WHAT YOU WILL DO:
The line containing "Task: Give thumbs down feedback" marks the end; return exactly every line from the start of the records up to and including it, but no pictures.
Segment Start: AVAILABLE RECORDS
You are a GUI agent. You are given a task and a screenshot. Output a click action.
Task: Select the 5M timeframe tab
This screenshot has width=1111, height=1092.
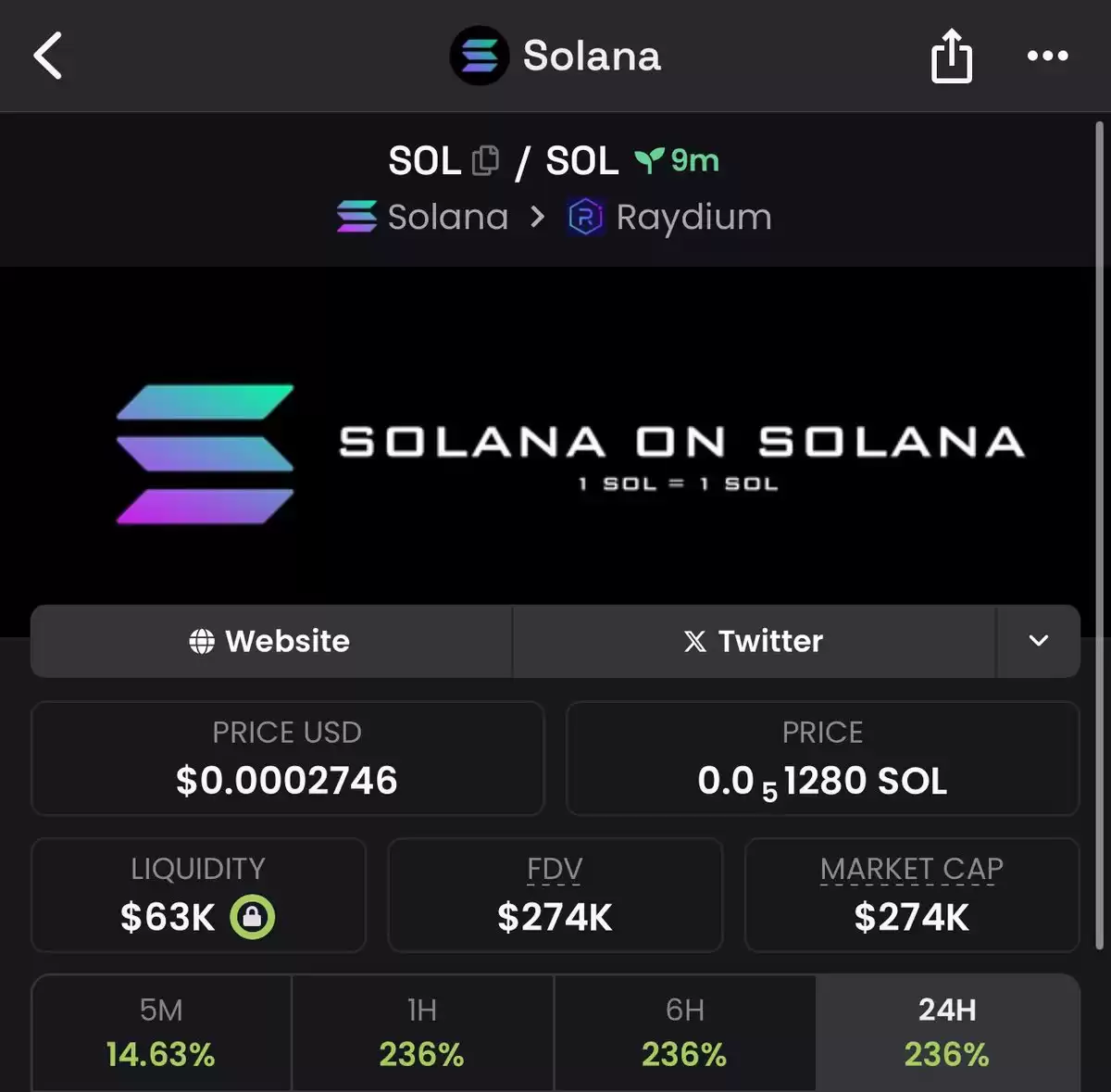tap(161, 1033)
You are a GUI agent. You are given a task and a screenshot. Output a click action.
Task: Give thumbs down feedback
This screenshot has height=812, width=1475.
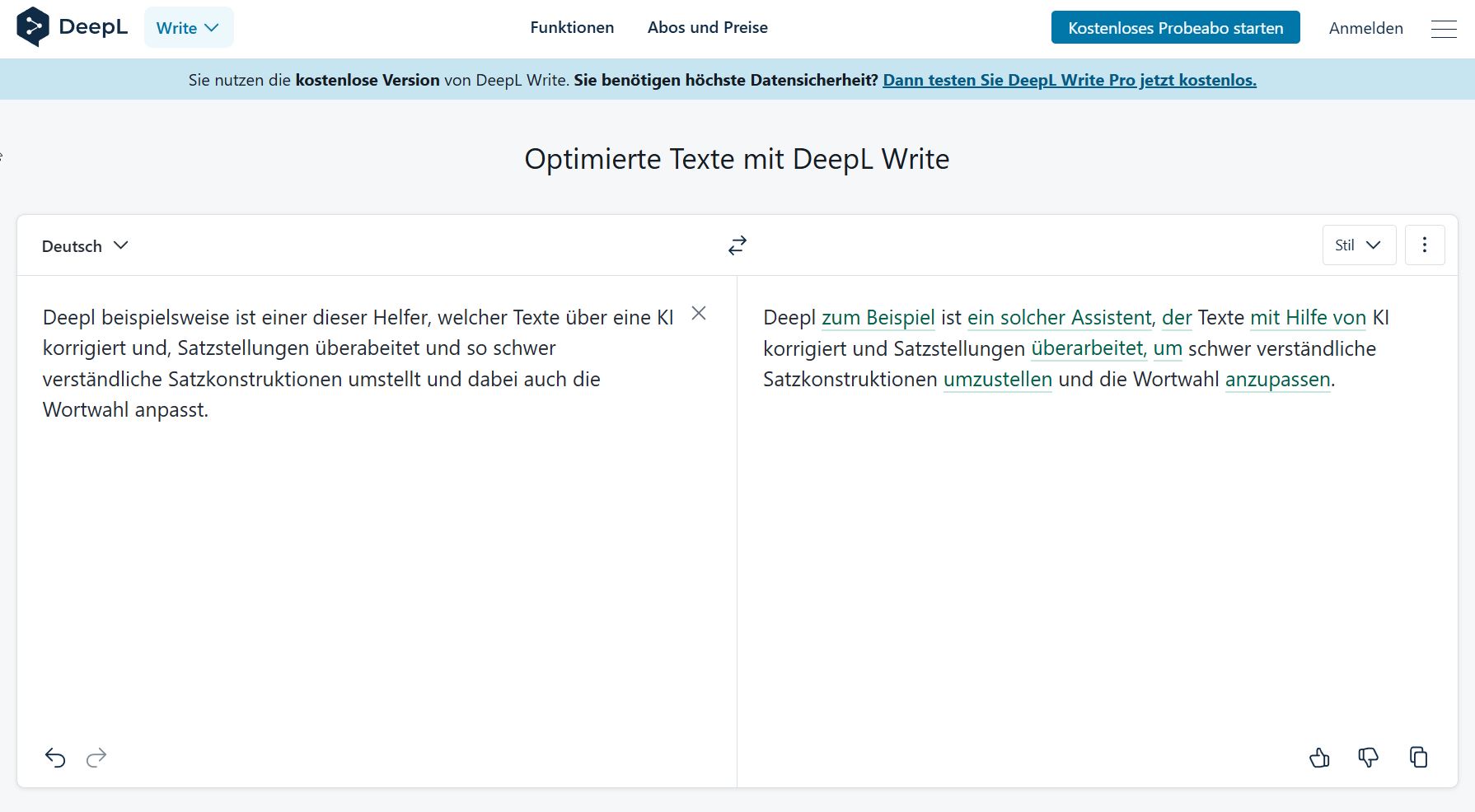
Segment End: AVAILABLE RECORDS
SOLVED EXERCISE:
You are a GUI agent. You are given a task and a screenshot. Output a click action.
Task: Select the 5M timeframe tab
This screenshot has width=1111, height=1092.
tap(161, 1033)
You are a GUI agent. You are given a task and a screenshot. Output a click action.
Task: Give thumbs down feedback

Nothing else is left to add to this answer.